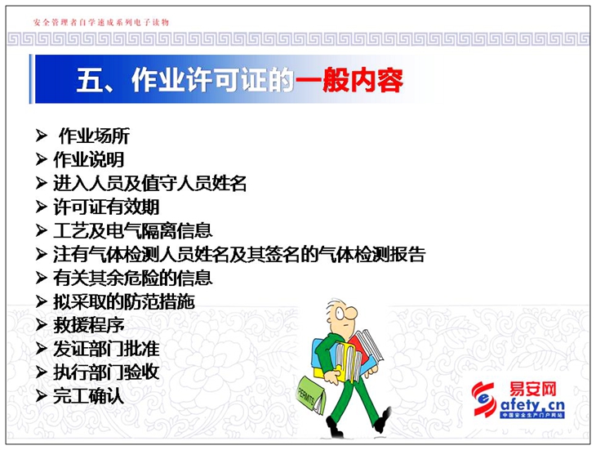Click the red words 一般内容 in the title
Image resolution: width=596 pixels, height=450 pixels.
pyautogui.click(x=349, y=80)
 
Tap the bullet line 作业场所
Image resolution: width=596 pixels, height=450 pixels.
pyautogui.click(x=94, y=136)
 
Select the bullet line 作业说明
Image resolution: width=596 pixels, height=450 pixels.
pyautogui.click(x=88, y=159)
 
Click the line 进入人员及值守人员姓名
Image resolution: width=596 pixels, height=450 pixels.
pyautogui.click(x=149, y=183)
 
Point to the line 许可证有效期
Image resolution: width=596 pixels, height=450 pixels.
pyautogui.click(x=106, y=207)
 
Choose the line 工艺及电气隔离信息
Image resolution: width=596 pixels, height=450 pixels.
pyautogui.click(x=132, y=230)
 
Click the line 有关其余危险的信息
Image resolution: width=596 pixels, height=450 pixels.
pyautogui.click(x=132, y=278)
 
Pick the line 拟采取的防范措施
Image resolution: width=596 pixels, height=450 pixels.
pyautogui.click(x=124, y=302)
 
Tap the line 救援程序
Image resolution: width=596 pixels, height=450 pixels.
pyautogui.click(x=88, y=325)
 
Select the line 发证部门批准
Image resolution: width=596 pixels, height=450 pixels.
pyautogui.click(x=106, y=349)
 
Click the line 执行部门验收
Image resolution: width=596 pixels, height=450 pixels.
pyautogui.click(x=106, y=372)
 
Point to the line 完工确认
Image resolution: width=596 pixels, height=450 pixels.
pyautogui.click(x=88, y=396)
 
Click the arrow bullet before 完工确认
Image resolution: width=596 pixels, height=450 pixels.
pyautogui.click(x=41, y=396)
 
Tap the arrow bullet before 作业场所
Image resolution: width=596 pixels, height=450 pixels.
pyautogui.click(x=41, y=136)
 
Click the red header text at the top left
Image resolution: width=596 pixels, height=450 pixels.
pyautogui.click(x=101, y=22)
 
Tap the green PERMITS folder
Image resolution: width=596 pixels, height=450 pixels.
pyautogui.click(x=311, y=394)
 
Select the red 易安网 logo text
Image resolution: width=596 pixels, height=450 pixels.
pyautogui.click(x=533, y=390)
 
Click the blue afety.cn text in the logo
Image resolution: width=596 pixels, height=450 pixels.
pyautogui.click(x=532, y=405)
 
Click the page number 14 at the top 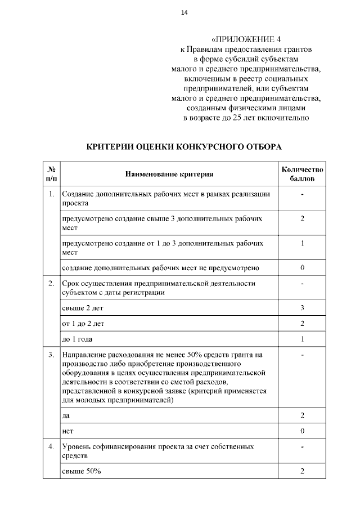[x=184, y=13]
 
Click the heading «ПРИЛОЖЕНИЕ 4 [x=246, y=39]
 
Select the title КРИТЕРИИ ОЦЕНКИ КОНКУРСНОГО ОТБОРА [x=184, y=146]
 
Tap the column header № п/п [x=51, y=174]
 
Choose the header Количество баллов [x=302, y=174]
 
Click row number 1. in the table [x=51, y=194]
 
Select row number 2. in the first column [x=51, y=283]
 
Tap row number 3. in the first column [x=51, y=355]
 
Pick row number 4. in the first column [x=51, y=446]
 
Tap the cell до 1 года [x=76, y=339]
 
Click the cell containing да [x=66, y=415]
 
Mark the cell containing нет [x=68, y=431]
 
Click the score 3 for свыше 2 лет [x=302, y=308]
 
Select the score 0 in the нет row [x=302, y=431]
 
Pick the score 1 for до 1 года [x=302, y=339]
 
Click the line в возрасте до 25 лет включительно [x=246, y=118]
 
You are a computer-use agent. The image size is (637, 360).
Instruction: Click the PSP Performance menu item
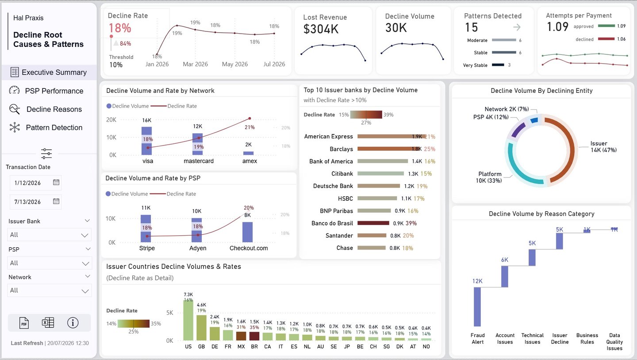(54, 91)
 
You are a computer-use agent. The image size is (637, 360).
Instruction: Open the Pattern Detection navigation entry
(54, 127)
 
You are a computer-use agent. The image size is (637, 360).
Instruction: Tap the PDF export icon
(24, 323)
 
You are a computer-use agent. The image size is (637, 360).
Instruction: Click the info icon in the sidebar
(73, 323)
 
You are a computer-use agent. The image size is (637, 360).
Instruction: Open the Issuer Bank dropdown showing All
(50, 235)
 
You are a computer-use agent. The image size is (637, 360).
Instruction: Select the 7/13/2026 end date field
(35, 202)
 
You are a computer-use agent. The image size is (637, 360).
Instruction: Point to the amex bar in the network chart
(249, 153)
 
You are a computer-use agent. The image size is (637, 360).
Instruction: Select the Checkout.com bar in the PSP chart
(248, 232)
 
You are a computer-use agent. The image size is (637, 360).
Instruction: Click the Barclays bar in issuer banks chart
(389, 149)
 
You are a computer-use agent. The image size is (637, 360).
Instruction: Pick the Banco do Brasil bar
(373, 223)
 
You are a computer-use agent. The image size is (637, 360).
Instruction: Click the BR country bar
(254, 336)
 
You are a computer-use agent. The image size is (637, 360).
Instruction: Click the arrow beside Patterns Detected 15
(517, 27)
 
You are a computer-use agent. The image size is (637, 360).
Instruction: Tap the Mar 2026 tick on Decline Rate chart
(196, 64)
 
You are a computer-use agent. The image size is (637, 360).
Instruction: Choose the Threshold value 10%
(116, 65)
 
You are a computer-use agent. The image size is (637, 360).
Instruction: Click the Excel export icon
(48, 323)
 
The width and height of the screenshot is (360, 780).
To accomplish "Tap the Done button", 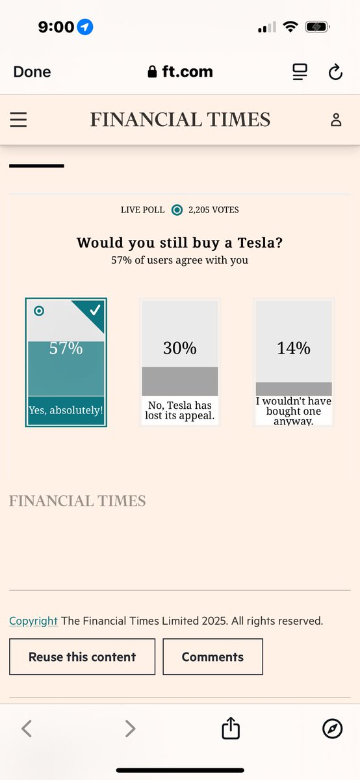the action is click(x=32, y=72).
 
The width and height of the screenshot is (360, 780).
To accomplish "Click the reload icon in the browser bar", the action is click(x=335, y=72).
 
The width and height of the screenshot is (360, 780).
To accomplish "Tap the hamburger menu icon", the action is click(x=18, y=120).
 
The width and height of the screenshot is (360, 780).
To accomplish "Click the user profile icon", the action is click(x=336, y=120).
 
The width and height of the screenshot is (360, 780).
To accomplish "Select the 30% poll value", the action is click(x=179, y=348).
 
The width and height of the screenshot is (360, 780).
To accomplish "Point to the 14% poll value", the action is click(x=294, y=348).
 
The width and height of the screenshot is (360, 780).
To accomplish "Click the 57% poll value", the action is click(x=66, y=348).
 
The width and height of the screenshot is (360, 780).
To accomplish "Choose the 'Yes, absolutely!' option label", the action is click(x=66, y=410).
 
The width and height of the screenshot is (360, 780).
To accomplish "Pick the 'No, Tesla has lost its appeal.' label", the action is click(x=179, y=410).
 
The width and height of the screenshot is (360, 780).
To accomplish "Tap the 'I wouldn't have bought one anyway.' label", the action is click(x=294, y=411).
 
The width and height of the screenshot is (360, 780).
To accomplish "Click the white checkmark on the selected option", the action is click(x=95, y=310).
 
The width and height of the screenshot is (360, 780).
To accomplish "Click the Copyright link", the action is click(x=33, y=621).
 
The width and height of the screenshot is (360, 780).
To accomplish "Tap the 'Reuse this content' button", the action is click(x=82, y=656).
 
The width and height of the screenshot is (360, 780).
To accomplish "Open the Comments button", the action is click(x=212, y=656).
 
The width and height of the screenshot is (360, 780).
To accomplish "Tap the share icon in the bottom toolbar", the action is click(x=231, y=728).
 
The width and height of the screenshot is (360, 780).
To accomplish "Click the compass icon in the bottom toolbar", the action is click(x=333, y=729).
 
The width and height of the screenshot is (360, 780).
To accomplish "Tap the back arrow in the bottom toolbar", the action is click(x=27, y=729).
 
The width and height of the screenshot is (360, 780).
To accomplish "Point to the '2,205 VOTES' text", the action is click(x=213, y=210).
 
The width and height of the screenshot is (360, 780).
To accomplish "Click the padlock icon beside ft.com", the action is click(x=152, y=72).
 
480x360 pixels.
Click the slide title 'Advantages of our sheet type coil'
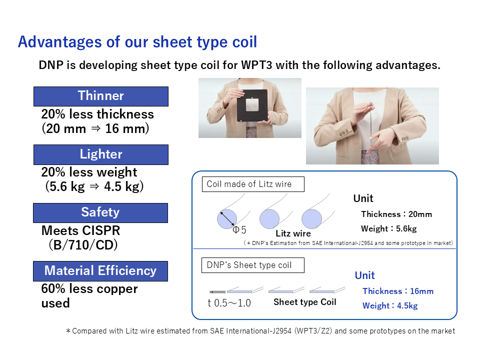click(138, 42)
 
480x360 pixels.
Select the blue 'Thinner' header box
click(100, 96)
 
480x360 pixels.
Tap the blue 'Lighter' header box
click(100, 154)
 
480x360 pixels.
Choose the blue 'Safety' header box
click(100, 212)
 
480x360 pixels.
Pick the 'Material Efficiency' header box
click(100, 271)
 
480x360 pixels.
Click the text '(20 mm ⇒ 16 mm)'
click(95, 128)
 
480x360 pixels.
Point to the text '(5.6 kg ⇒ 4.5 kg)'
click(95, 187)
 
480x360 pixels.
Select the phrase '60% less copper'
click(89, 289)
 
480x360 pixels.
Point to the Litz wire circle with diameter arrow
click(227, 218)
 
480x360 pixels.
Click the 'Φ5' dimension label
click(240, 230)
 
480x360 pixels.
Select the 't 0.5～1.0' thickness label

**Task to complete:** Return each line of the records containing the word "header", matching case exactly.

**Reply to the task:**
Click the red header text at the top left
Tap the column header № п/п [x=51, y=174]
Choose the header Количество баллов [x=302, y=174]
Select the blue 'Thinner' header box
Tap the blue 'Lighter' header box
Choose the blue 'Safety' header box
Pick the 'Material Efficiency' header box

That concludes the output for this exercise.